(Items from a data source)
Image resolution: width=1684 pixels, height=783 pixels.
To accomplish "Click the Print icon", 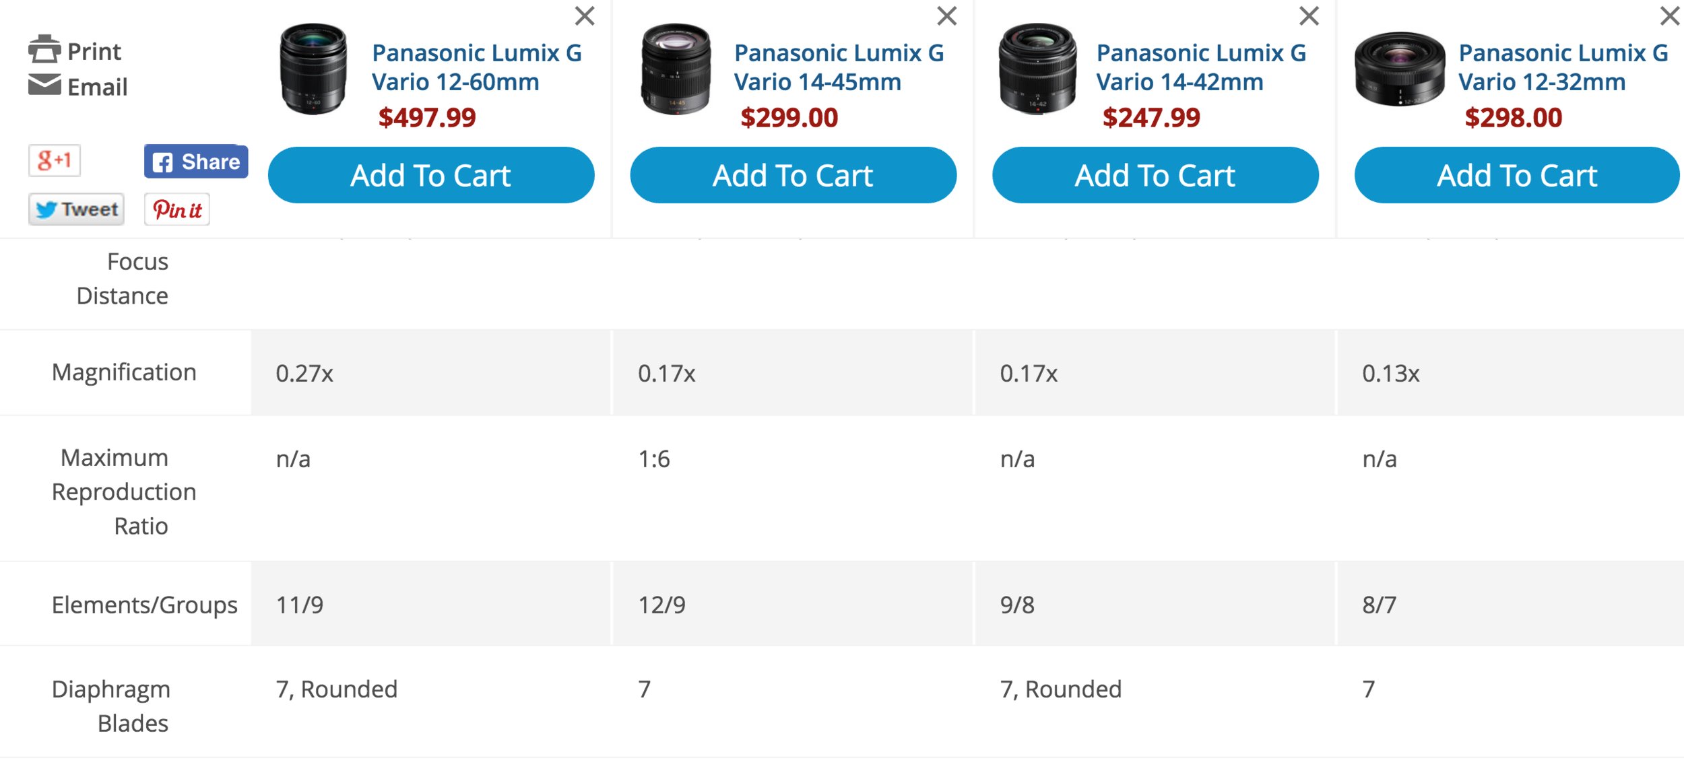I will pyautogui.click(x=44, y=50).
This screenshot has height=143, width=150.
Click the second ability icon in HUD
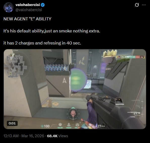pyautogui.click(x=69, y=125)
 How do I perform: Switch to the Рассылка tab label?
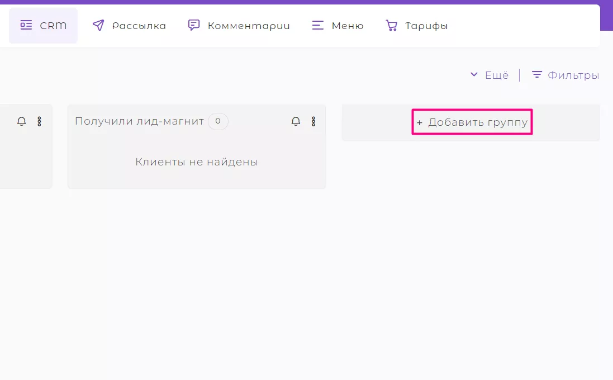[139, 26]
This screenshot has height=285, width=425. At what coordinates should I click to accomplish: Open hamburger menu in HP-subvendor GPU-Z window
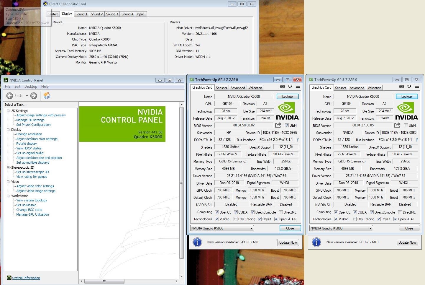click(x=298, y=87)
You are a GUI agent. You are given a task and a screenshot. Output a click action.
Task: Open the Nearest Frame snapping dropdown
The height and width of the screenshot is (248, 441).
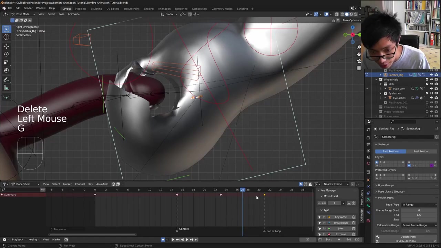(335, 184)
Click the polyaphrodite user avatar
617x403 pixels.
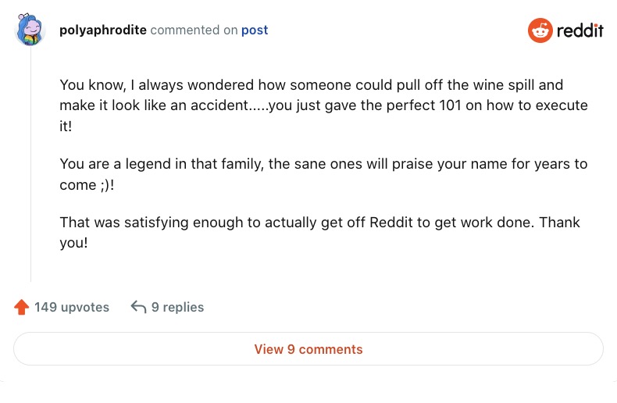point(31,30)
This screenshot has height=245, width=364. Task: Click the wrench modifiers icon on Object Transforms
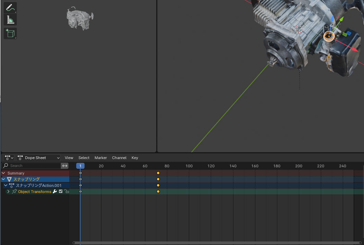coord(55,192)

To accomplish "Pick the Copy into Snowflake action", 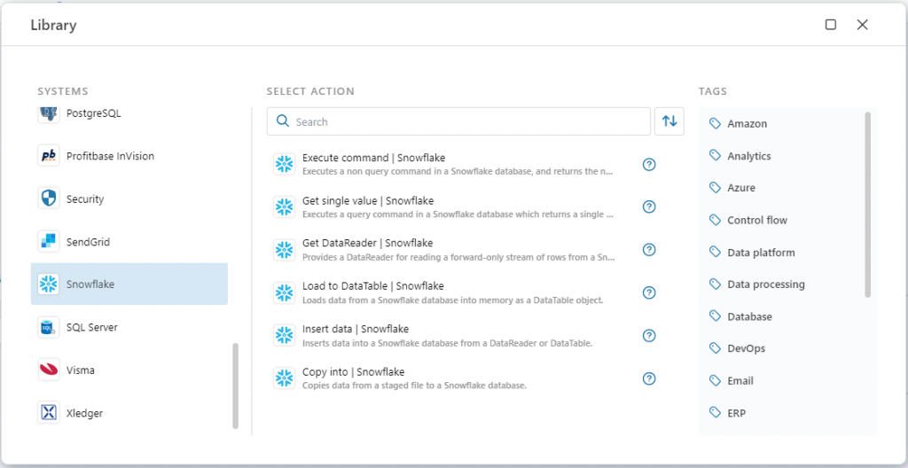I will [x=443, y=378].
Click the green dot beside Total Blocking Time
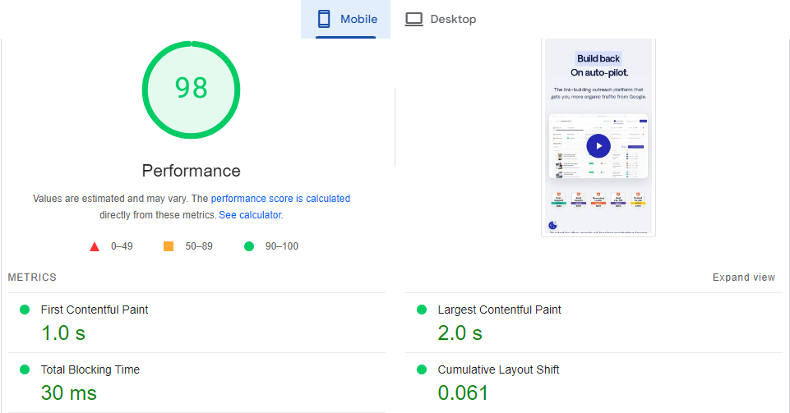This screenshot has width=790, height=413. point(24,369)
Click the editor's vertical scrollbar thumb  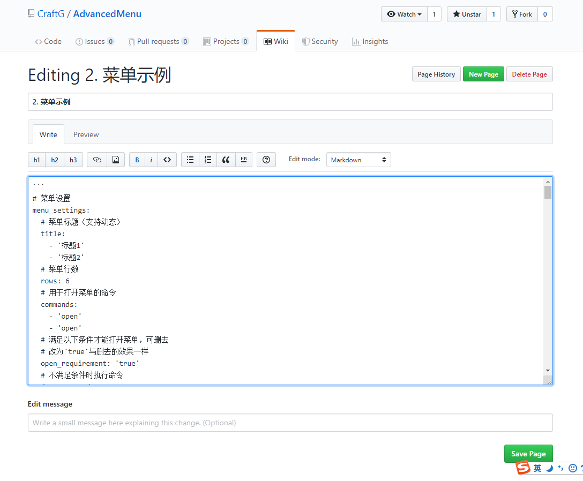pos(548,192)
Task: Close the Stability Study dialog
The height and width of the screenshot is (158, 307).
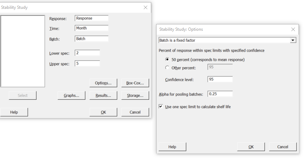Action: coord(146,7)
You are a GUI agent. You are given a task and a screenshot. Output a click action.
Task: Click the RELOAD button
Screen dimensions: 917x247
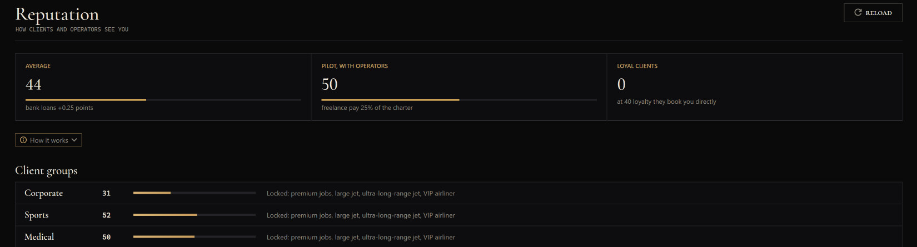click(873, 13)
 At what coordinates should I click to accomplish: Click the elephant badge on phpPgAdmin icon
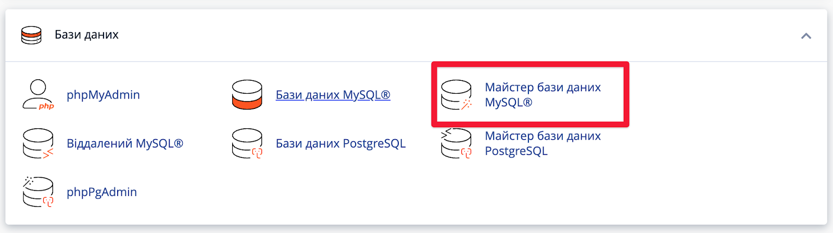pos(48,201)
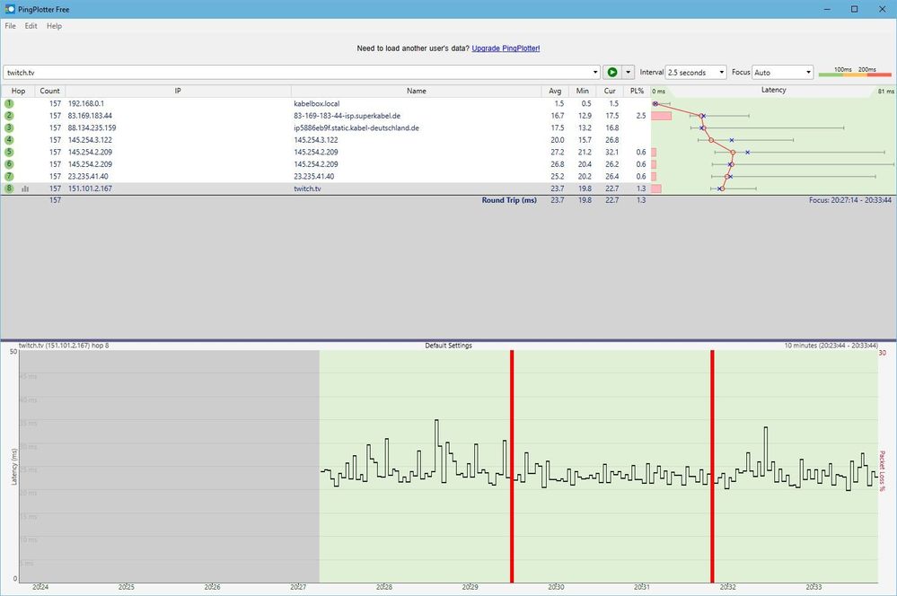Click the hop 1 green number icon

point(9,103)
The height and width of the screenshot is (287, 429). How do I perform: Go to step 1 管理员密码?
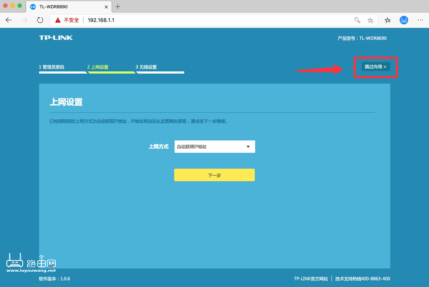click(x=51, y=67)
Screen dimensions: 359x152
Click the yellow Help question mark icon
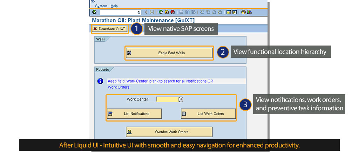[x=243, y=12]
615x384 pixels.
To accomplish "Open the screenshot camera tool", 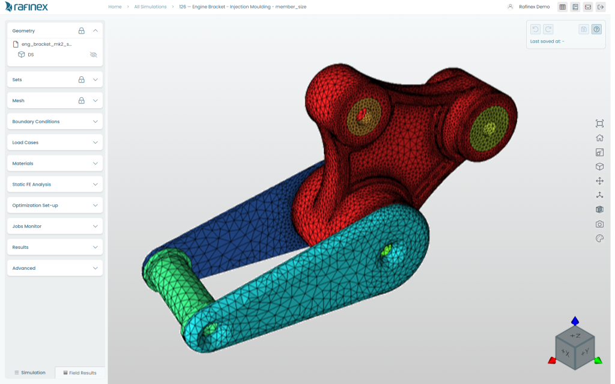I will [x=599, y=224].
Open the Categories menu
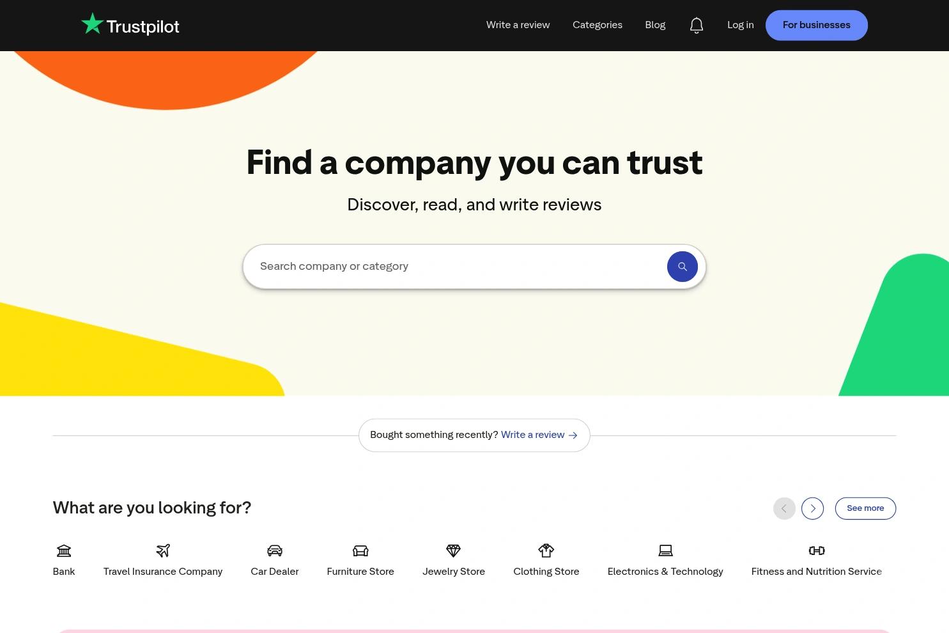 point(597,25)
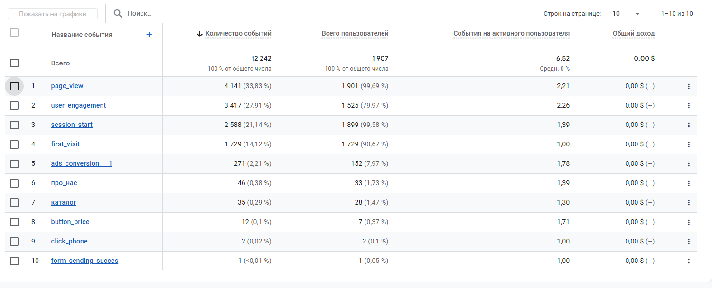Sort by Общий доход column header
Image resolution: width=712 pixels, height=288 pixels.
[634, 34]
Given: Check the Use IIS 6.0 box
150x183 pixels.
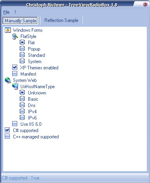Looking at the screenshot, I should tap(15, 124).
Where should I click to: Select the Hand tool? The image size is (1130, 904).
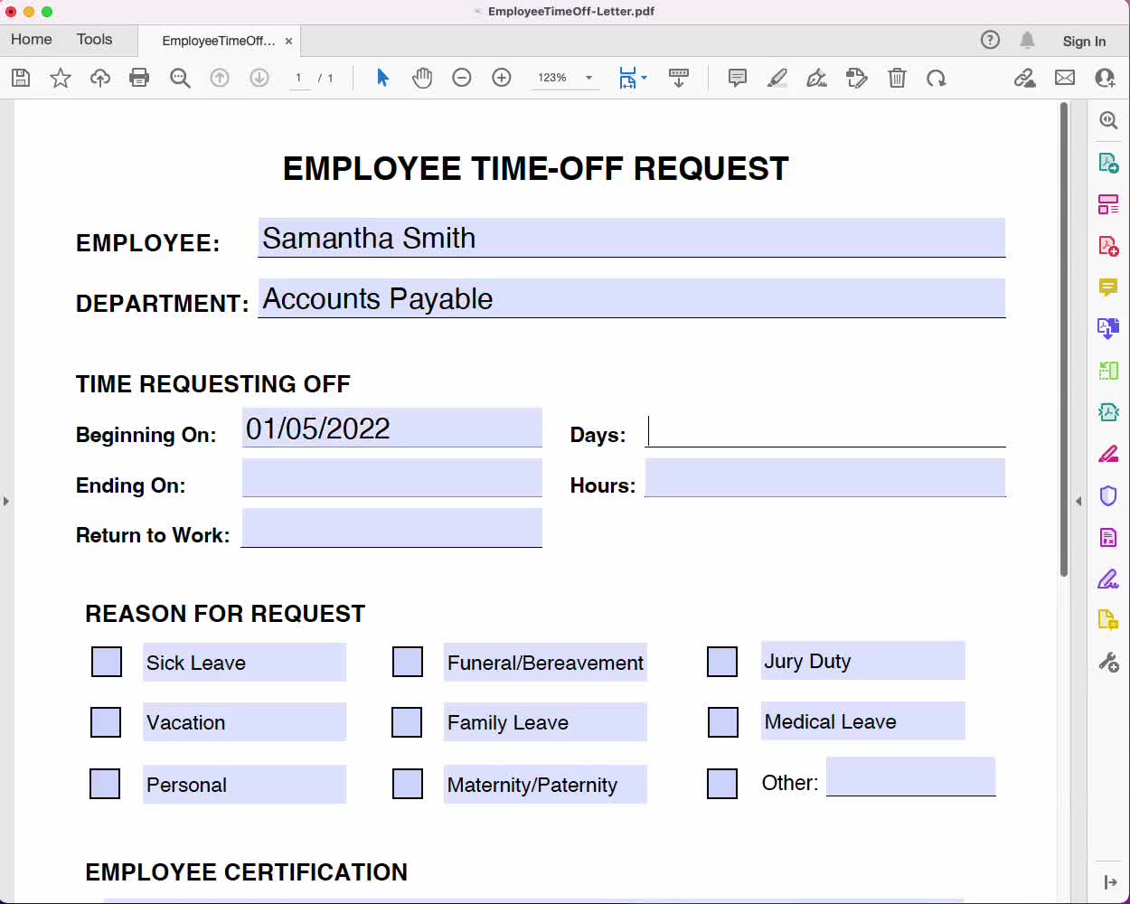[421, 78]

*Task brief*:
Going from the line holding "Open the Categories menu" to the last line of the data above, reproduce every line exactly, both included, with the pictures omitted.

*Finished task*:
Open the Categories menu
 point(597,25)
Sort by Общий доход column header
Image resolution: width=712 pixels, height=288 pixels.
[634, 34]
Given: Check the Use IIS 6.0 box
150x183 pixels.
Looking at the screenshot, I should tap(15, 124).
Where should I click to: Select the Hand tool? The image size is (1130, 904).
[421, 78]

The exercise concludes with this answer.